▶ **PEDIDO ESCRITO 1**: Copie sem nenhuma alteração todas as linhas das entradas do conjunto de dados, deixando as imagens de fora.

▶ **TRECHO DO DOCUMENTO**:
● ● ● ● ● ● ●

Pedido
foi feito pela Autoridade Palestina após ataque militar que matou quase 1,5 mil
civis em Gaza. Organizações de
direitos humanos denunciam (e Baby
Siqueira Abrão comprova) que a decisão não tem amparo
legal
Enviado
por Baby Siqueira Abrão via e-mail
Correspondente
no Oriente Médio
A
promotoria do Tribunal Penal Internacional (TPI) rejeitou na terça-feira, 3 de
abril, pedido da Autoridade Nacional Palestina (ANP) para realizar uma
investigação sobre os “atos praticados em território palestino” por Israel desde
julho de 2002.
A solicitação foi feita em janeiro de 2009, ao término do
ataque israelense que, entre dezembro de 2008 e janeiro de 2009, fez cerca de
1,5 mil vítimas (a maioria, mulheres e crianças), destruiu total ou parcialmente
mais de 5 mil imóveis na Faixa de Gaza e deixou 20 mil pessoas sem
casa.

● ● ● ● ● ● ●

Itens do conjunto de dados

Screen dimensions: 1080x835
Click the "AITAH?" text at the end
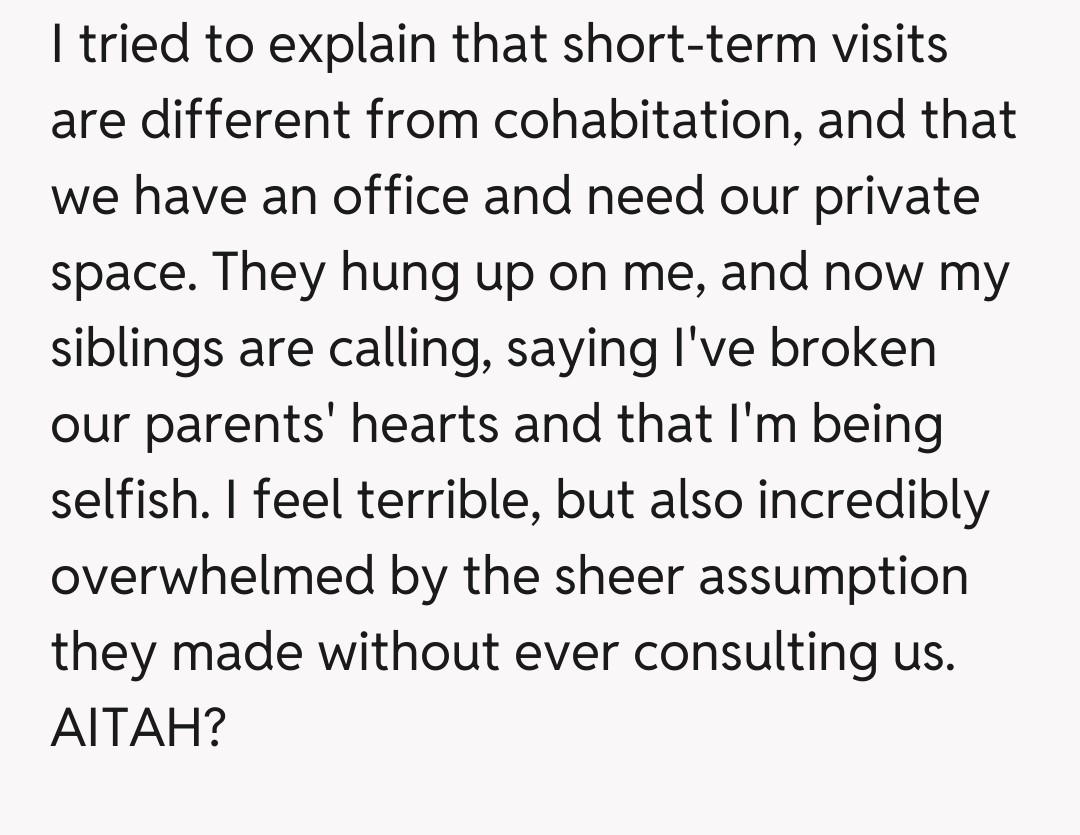tap(136, 729)
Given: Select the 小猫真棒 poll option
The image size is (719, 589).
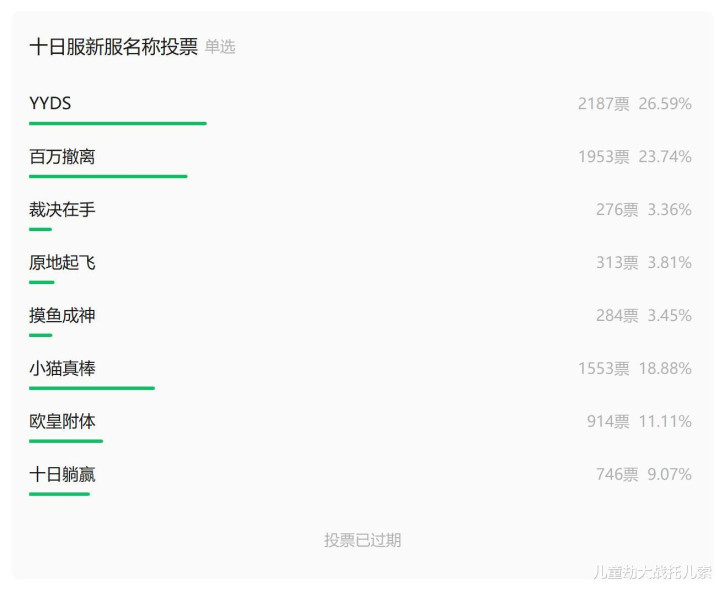Looking at the screenshot, I should coord(62,369).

● ● ● ● ● ● ●

▶ **PEDIDO ESCRITO 2**: Diga se cada afirmação a seguir concorda com a notícia sobre o pedido palestino ao TPI, respondendo sim ou não e citando literalmente as palavras da notícia que decidem: (a) A promotoria do TPI rejeitou o pedido em 3 de abril. (b) A ANP fez o pedido em dezembro de 2008. (c) O ataque deixou 20 mil pessoas sem casa.

▶ **RESPOSTA DO EXERCÍCIO 1**:
Screen dimensions: 1080x835
Click the "AITAH?" text at the end
tap(136, 729)
Given: Select the 小猫真棒 poll option
The image size is (719, 589).
Looking at the screenshot, I should coord(62,369).

▶ **RESPOSTA DO EXERCÍCIO 2**:
(a) Sim: "rejeitou na terça-feira, 3 de abril, pedido da Autoridade Nacional Palestina (ANP)".
(b) Não: "A solicitação foi feita em janeiro de 2009".
(c) Sim: "deixou 20 mil pessoas sem casa".